Douglas whirled, gaining position on the gun, he used his attacker’s weapon and aimed at the other Russian who had already fired, this time toward the spot where Julia had been.
Douglas’s shot went wild as did his mind.
If he hit Julia, Douglas would rip him apart.
He let out a roar of rage and used his newfound fury to plant his feet and throw his attacker over his shoulder onto his back on the floor. Without hesitation, Douglas wrested the man’s gun away, calmly aimed and fired two rounds into him, one in each kneecap.
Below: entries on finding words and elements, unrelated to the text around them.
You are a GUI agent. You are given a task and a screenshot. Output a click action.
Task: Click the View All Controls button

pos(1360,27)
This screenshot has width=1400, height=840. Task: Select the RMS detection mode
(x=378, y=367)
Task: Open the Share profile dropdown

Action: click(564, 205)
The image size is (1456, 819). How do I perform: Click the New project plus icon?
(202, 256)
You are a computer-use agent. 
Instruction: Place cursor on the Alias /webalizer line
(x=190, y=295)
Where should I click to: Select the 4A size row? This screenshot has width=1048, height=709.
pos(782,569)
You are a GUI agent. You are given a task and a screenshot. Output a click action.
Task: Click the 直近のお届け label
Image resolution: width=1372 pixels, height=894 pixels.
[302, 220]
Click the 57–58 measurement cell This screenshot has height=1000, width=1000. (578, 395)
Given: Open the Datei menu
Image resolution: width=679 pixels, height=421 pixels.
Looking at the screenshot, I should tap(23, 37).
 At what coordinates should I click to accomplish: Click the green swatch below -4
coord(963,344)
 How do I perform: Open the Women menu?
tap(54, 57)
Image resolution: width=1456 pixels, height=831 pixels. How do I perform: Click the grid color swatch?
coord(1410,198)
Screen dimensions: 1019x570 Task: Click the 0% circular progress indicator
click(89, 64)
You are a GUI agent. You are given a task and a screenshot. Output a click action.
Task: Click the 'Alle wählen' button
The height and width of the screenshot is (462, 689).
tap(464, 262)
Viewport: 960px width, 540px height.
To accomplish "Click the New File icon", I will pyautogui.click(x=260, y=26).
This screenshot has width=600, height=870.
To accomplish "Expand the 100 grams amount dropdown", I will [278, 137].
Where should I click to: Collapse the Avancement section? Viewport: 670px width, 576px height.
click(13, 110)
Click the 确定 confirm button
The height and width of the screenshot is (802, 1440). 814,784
The man’s howls joined the unearthly thunder of the house and Douglas turned again to the other man who had decided against shooting him to give way to the crazed violence that blazed in his eyes. Charging toward him like a bull, Douglas braced for impact when two things happened at once.
First, the blast of a shotgun unloaded itself into the ceiling by the side doors that led toward the greenhouse.
This happened thanks to a wild-eyed Roddy Kilpatrick who followed the blast with an outcry of, “What the bloody hell is going on here?” and yet stood calmly as plaster rained down on him.